O movimento espírita brasileiro é materialista quando valida os preconceitos, não luta contra eles de forma orgânica e não tem, por exemplo, uma campanha “oficial” contra os preconceitos. É materialista quando institui em suas relações sociais internas e externas o processo de hierarquização dos corpos, no seu “modus operandi” (Júnior, 2022)

 

            Chegamos a estas reflexões para podermos compreender um dos motivos pelos quais, segundo nossas pesquisas, o referido Movimento convive com as desigualdades e injustiças sociais e não possuí ações discursivas, pedagógicas ou práticas para lidar com as mesmas. E desta forma, torna-se incapaz de ajudar na formação de um Ser Espiritual dentro da cultura do seu tempo.

         Este silêncio promovido pelo Movimento Espírita Brasileiro Hegemônico Federativo Institucionalizado é ensurdecedor, e como vimos, não se sustenta em Kardec. Reproduz em suas práticas as normas sociais vigentes, guiada muitas vezes por um religiosismo que beira o fundamentalismo, e que por sua vez é alimentado por um conservadorismo extremo. E este processo não coaduna com as práticas do nosso guia e modelo, Jesus de Nazaré.
....
_Exercício proposto_
No trecho sobre o movimento espírita brasileiro, o que alimenta o religiosismo que beira o fundamentalismo? Os itens não têm relação com o trecho.
....
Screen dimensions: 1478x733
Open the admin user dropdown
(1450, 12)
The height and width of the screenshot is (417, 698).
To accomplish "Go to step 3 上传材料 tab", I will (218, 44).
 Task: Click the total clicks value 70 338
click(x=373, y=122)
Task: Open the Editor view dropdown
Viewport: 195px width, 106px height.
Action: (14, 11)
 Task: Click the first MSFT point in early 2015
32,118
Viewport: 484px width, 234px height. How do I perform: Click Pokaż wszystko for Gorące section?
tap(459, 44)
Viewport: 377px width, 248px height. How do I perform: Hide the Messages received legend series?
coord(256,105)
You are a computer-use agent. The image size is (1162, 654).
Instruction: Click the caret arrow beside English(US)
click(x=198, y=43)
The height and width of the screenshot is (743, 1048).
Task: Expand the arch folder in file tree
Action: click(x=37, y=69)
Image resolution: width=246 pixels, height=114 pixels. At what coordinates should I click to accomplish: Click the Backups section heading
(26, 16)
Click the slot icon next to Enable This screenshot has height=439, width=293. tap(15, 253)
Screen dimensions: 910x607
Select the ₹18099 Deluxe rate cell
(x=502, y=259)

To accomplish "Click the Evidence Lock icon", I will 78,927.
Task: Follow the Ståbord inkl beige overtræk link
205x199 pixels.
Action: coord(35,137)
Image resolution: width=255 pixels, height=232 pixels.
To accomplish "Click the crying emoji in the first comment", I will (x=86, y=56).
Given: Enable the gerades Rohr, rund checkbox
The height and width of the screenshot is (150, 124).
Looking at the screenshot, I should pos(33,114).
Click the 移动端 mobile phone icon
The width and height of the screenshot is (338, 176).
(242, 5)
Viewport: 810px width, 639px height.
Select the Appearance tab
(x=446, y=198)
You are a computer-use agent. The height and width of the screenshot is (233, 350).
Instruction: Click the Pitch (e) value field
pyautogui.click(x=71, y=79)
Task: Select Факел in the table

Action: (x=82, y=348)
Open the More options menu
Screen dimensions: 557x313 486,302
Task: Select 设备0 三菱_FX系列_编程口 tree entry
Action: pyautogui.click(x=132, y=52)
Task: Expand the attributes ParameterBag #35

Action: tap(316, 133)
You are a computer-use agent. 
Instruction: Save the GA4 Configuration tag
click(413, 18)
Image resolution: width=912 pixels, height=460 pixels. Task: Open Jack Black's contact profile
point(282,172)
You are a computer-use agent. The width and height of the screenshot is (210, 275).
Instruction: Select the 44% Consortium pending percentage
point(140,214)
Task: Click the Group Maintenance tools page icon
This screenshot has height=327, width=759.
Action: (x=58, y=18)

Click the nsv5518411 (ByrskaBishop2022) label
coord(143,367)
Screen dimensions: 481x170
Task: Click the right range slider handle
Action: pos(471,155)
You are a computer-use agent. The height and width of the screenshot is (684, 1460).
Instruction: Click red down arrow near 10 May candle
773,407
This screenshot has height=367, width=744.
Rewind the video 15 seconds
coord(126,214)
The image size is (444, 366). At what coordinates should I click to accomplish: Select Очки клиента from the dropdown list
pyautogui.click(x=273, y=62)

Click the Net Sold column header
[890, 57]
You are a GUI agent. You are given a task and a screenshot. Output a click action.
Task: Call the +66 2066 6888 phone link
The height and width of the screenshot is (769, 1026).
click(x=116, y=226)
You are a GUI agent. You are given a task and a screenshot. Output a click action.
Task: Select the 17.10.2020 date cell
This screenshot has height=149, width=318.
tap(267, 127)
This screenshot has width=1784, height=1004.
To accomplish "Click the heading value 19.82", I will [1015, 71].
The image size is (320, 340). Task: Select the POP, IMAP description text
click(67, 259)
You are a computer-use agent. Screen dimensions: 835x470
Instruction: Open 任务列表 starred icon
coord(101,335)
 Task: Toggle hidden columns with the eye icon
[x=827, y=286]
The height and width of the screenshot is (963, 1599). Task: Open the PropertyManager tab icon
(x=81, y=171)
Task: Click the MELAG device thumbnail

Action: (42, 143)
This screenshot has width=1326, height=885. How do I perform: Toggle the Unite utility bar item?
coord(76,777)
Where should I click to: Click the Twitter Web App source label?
....
_Resolução escrita_
Um conservadorismo extremo.